Several reports have indicated that Microsoft's standard TLS library
(SChannel) reuses ephemeral DH keys (specifically TLS ECDHE keys) for
two hours. Are those reports not accurate?

Even if keygen were implemented as variable-base scalarmult without the
complication of a separate fixed-base scalarmult function, wouldn't you
agree that this key reuse makes the cost of key generation irrelevant?
Wouldn't you expect other implementors to reuse keys for this reason?

Obviously two hours is not the right choice: repressive police states
can certainly seize equipment within that time interval. In my message
dated 1 Aug 2014 01:36:59 -0000, I suggested 10 seconds as an upper
limit. However, this doesn't change the DH performance picture!
Variable-base scalarmult is dominant for DH, including ephemeral DH.

I concluded that CFRG should consider the performance of variable-base
scalarmult (for DH), fixed-base scalarmult (for signing), and
double-base scalarmult (for signature verification). But I don't expect
this to produce different curve choices from considering solely
variable-base scalarmult---which is also the most fundamental operation
and the usual focus of DH performance analyses in the literature.
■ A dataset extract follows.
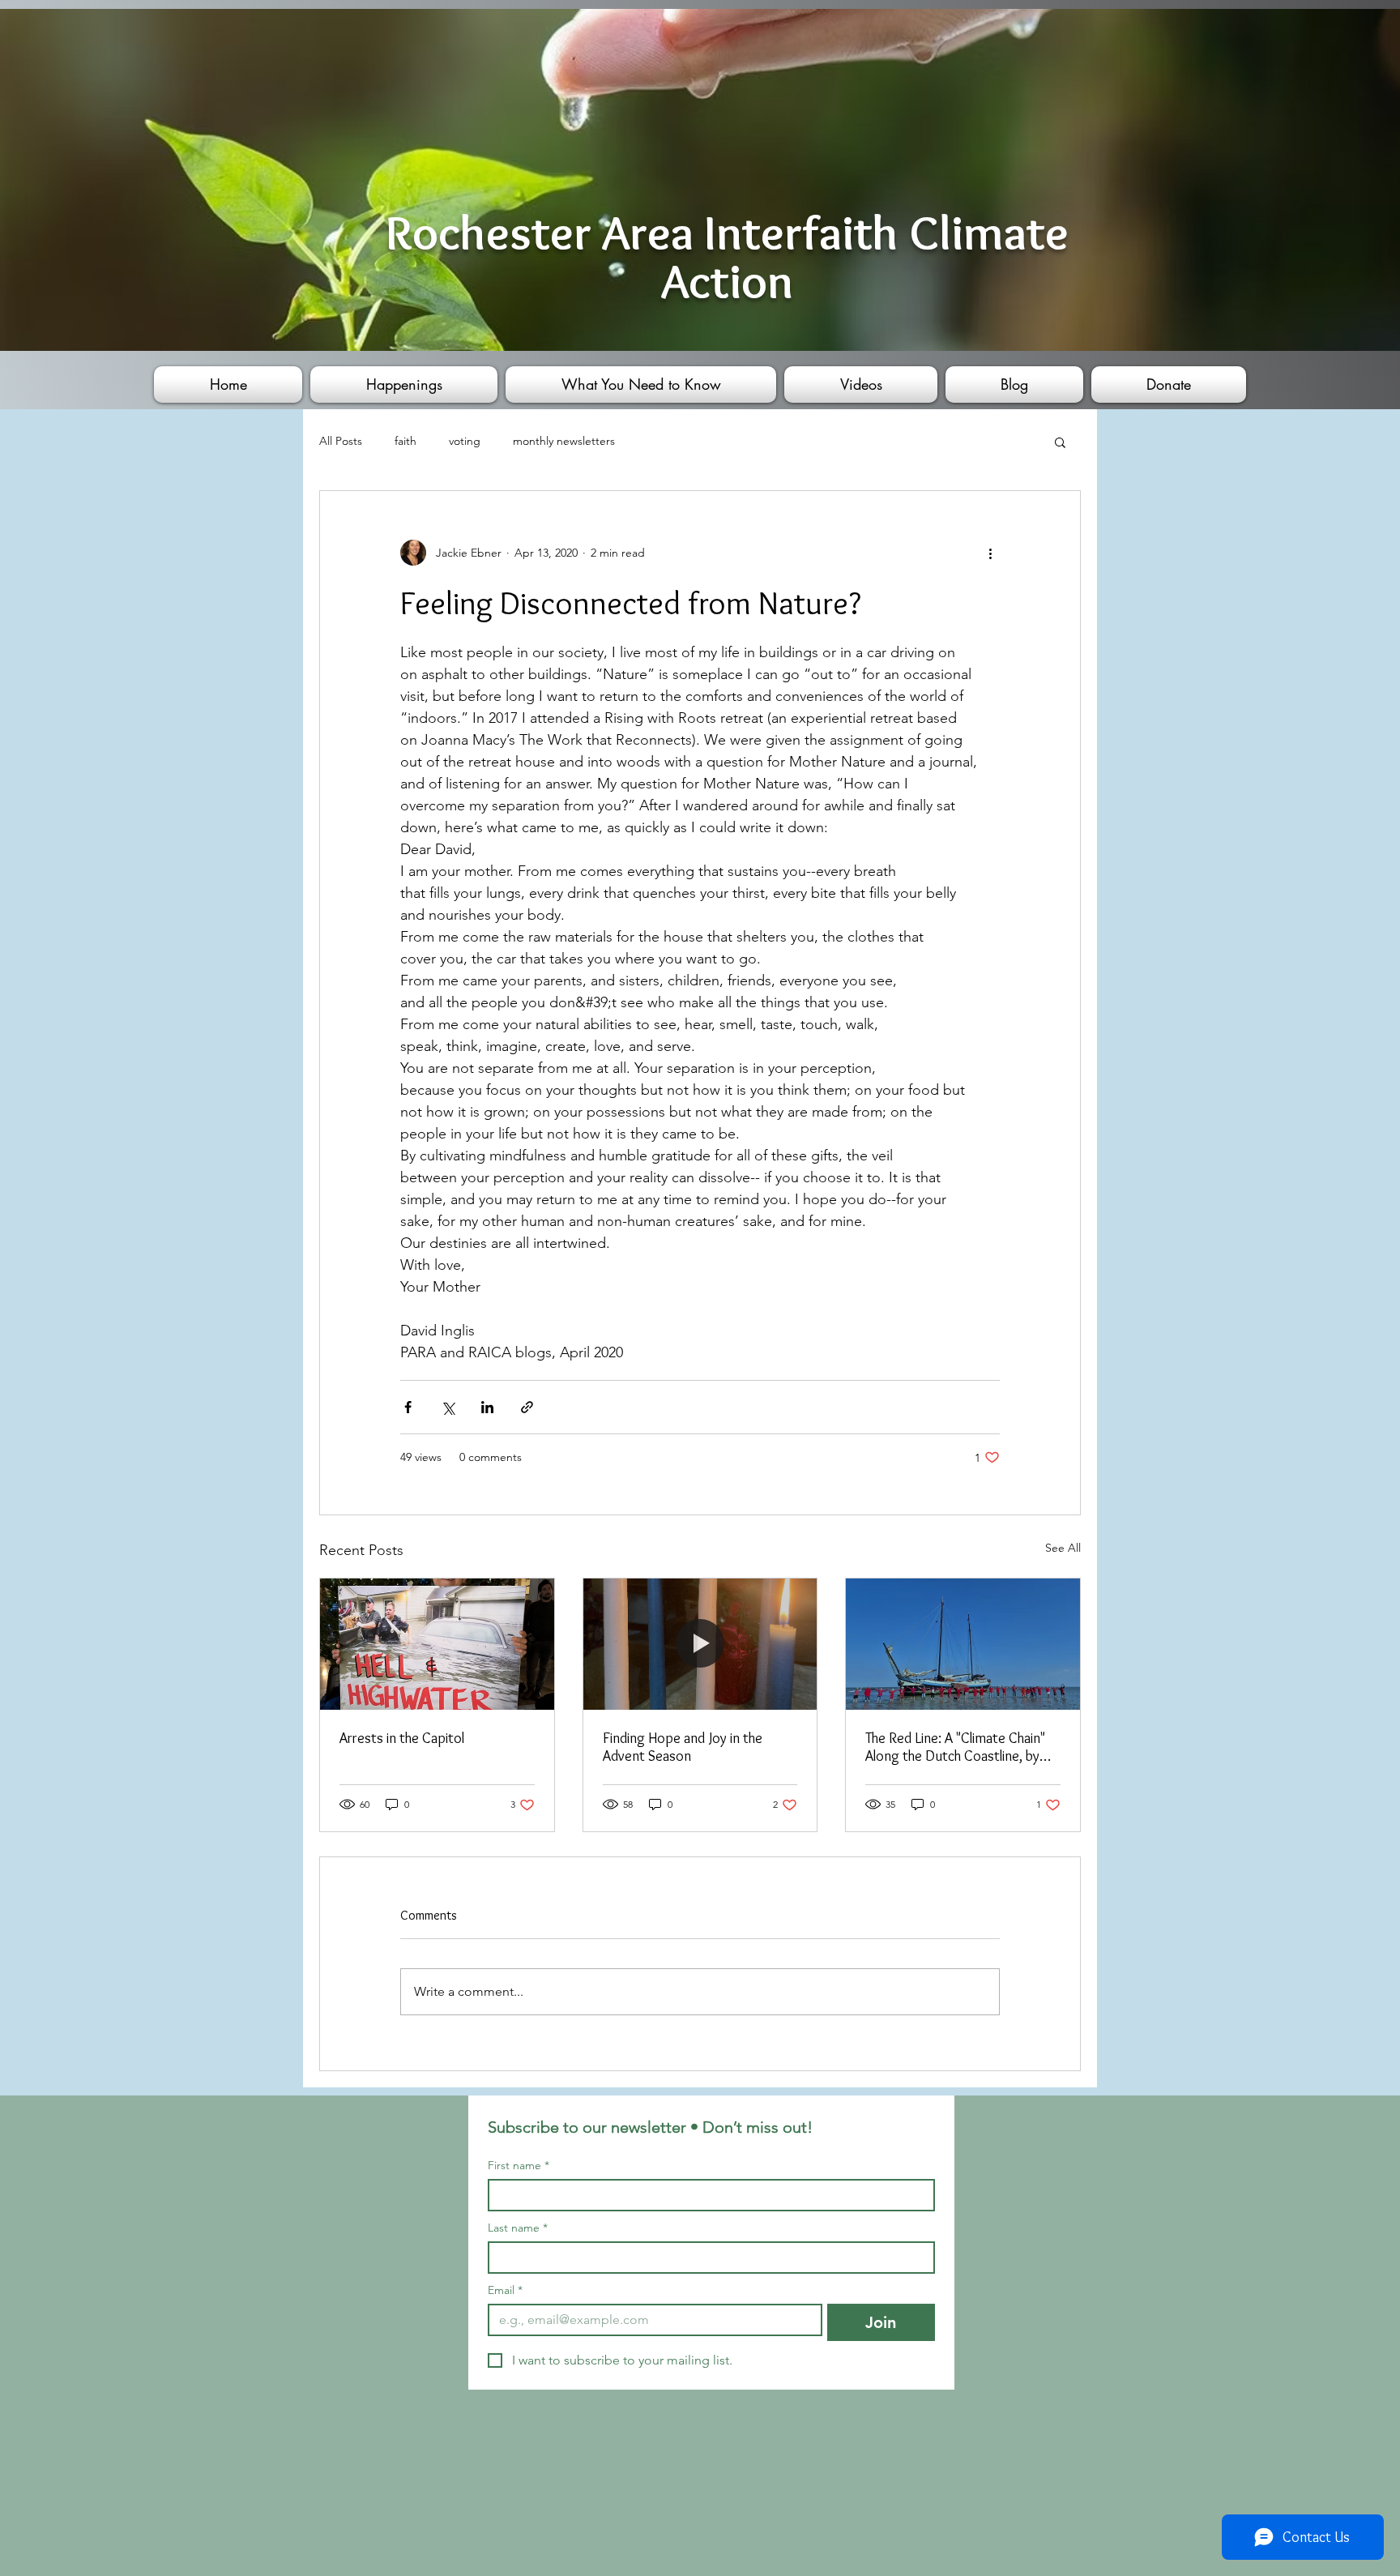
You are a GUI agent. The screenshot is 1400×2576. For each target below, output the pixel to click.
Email (505, 2290)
> allowing X25519 implementations to amortize
> the cost of operations which are particularly expensive for X25519
> over multiple uses of the same key. 

The "expensive for X25519" claim here is completely wrong. X25519 allows
all the usual speed benefits from all the usual fixed-base speedups. As
Mike Hamburg put it in his mail message dated 7 Aug 2014 11:57:45 -0700,
optimized fixed-base scalarmult "will pretty much always cost about a
third of what the variable-base scalar multiply costs."

Concretely,

   https://github.com/floodyberry/ed25519-donna
   https://github.com/agl/curve25519-donna
   
support all Curve25519/X25519/Ed25519 operations under discussion: DH
keygen (curved25519_scalarmult_basepoint is the fast version), DH
shared-secret computation, signature keygen, signing, and verification.
These are faster than the speeds announced by Microsoft for each of
these operations (and of course also for combinations of operations in
ECDHE etc.) on the CPU that Microsoft has selected for benchmarks. Also,
unlike Microsoft's library, these actually do the work of signing etc.
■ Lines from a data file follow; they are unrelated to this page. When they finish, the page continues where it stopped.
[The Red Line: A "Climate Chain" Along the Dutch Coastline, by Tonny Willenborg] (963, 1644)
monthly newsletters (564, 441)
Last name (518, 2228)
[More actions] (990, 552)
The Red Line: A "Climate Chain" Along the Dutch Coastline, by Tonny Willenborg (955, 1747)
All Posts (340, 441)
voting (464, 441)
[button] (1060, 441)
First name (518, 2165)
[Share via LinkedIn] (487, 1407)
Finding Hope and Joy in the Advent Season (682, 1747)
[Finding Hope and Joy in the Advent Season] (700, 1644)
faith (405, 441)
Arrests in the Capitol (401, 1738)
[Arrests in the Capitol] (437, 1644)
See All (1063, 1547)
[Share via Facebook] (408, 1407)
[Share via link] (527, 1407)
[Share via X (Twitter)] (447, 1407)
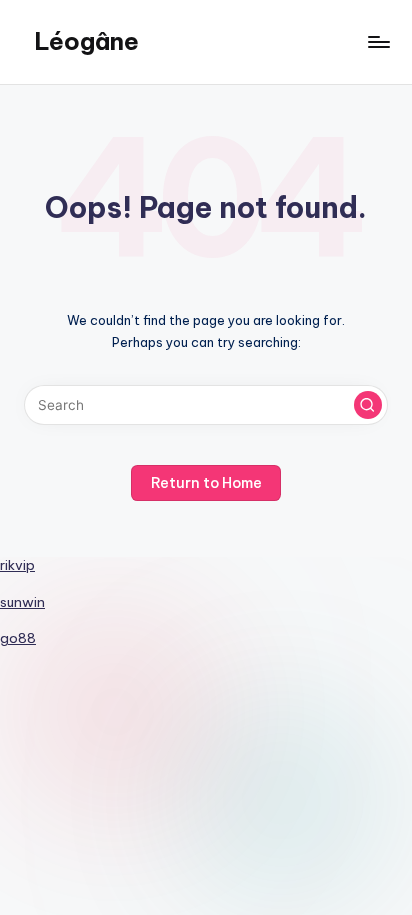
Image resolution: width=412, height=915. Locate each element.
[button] (368, 405)
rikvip (17, 565)
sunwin (22, 602)
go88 (18, 638)
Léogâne (86, 41)
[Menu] (378, 41)
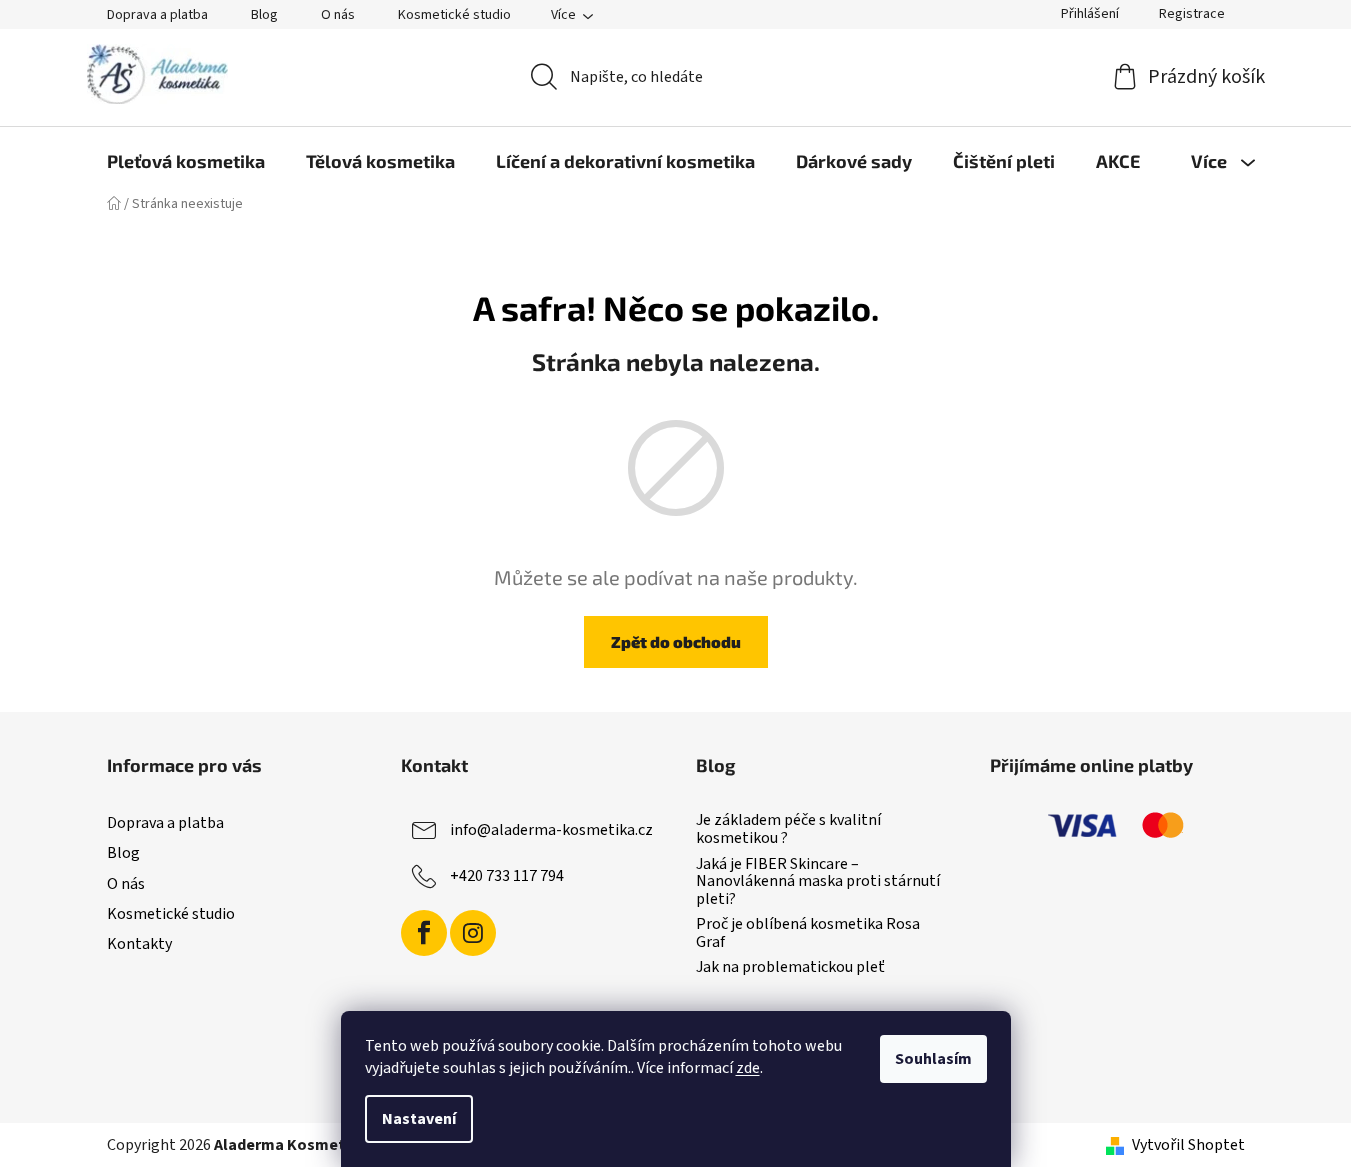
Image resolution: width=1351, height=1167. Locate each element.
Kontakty (139, 944)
There are many X25519 implementations, reflecting the wide use of X25519
in many real-world protocols. It's of course true that reusing DH keys
practically eliminates keygen cost, which is exactly why typical users
don't care about DH keygen time, which is exactly why typical DH
implementations prioritize simplicity over DH keygen optimizations. This
has given you the flexibility to cherry-pick X25519 implementations that
don't bother speeding up keygen, and to misrepresent the performance of
those implementations as the keygen performance of X25519, even though
faster X25519 keygen code has been available for longer than Microsoft's
library has. Your position is not defensible.

> There has been no legitimate argument put forward for
> repeated use of ephemeral keys in ECDHE.

If a server notices keygen time, it can gain far more performance by
reusing a key 100 times than by switching to fixed-base scalarmult.
Reusing keys also costs less code in many settings than implementing
fixed-base scalarmult, but even without this simplicity argument you
have to admit that there's a legitimate performance argument.

Out of curiosity: If it wasn't for performance, why did Microsoft's TLS
library ever reuse ephemeral DH keys in the first place? Would you say
that the Microsoft reason was illegitimate? Even if you're sure that it
was illegitimate, wouldn't you agree that taking this reuse off of the
CFRG radar screen would require a blanket prohibition on this reuse in
all IETF protocols, and that no such prohibition exists?

> Assuming that implementations will implement more than one security 
> level, choosing X25519 for ECDHE at the 128 bit security level will require
> implementations to use different curve arithmetic for the 128 bit security
> level than other security levels.  

No. All Edwards (and twisted Edwards) curves, at all security levels,
are compatible with choosing Montgomery coordinates for ECDHE. See my
message dated 25 Aug 2014 23:43:05 -0000 for the relevant formulas.

When Tanja Lange and I introduced Edwards-curve cryptography, we
correctly and publicly predicted that Edwards coordinates would be close
in performance to Montgomery coordinates. However, nothing has ever
matched the amazing _simplicity_ of the Montgomery X-coordinate for DH.
This simplicity is more than just a time-saver; it also removes many
opportunities for DH implementors to screw up security.

> clear drawback to requiring different curve forms for key agreement
> and digital signature at the same security level.

The Montgomery approach to DH is exceptionally simple---costing very few
lines of code for a unified DH+signatures implementation (as TweetNaCl
demonstrates), and at the same time saving many more lines of code for a
pure DH implementation. If the picture looks like

   * complexity 300: DH using Montgomery
   * complexity 500: DH using Edwards
   * complexity 600: DH using Edwards + signatures using Edwards
   * complexity 610: DH using Montgomery + signatures using Edwards

you can't claim that there is a "clear drawback" to DH using Montgomery.